Worse–Case Scenario: Solitary Confinement
While some inmates may actually thrive with higher–than–normal stress hormones, many of them will suffer more adverse effects. They can have panic attacks and difficulty thinking, concentrating, or remembering things. They can even have paranoid or obsessive thoughts or hallucinations.
“They have changes in their sleep cycles which then exacerbates the rest of the brain chemistry,” says Kirwin.
One 2006 study, conducted by Dr. Stuart Grassian of Harvard University Medical School, “The Psychiatric Effects of Solitary Confinement,” found that inmates at Bay State Prison in California’s Security Housing Unit (SHU) experienced anxiety, paranoia, suicidal–thoughts, and psychotic symptoms as a result of their prolonged solitary confinement. He would later coin the term “SHU Syndrome” to describe these symptoms as they apply to inmates.
Freedom, But With a Price?
So what happens to your brain chemistry once you’re released from jail and you’re a free person again?

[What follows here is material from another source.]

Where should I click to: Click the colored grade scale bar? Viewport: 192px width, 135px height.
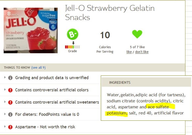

The short answer is that we really can’t say for sure. There are so many variations on the kinds of people who go to jail, that it’s almost impossible to say what would be next for a first–timer.
Kirwin says there’s “no way” to estimate how long it would take for an inmate’s elevated stress hormones to go back to baseline post-release. It’s idiosyncratic,” she says. “At this time we have no way of measuring it.”
“There are a lot of people who are in the neuroscience of criminality field who would say if inmates had optimal brain chemistry they would not be committing crimes,” she added.
Kirwin does acknowledge that some people will be “lucky,” while others may be “extremely unlucky.” “Even the lucky ones are going to have some kind of stress problem,” she says.
The longer your stress hormones are elevated, the more psychological damage may occur, says Blandino. Elevated stress hormones can present a real risk for Post-Traumatic Stress Disorder (PTSD) or depression.
“They have to literally re–learn how to be a functioning human being without that rush of cortisol, without that fight–or–flight activation,” she says. “The nervous system is not as smart as the frontal lobe [which controls our personality and ability to communicate].”
Kirwin says the brain may actually see structural changes, with stress killing neurons in the cortex.
Length of stay, type of facility, age, previous head injuries, substance abuse and other factors can all contribute to an inmate’s vulnerability, Kirwin says.
“What we see is how fragile the brain is, how fragile the cortex is,” says Kirwin. “We didn’t know that before. We thought [to see the level of damage] you had to hit somebody over the head. Now we’re seeing that you don’t even have to land a blow physically to create terrible changes in the brain.”
Counseling, support systems and proper medical care can become crucial to helping these inmates re–adjust to society, doctors agree.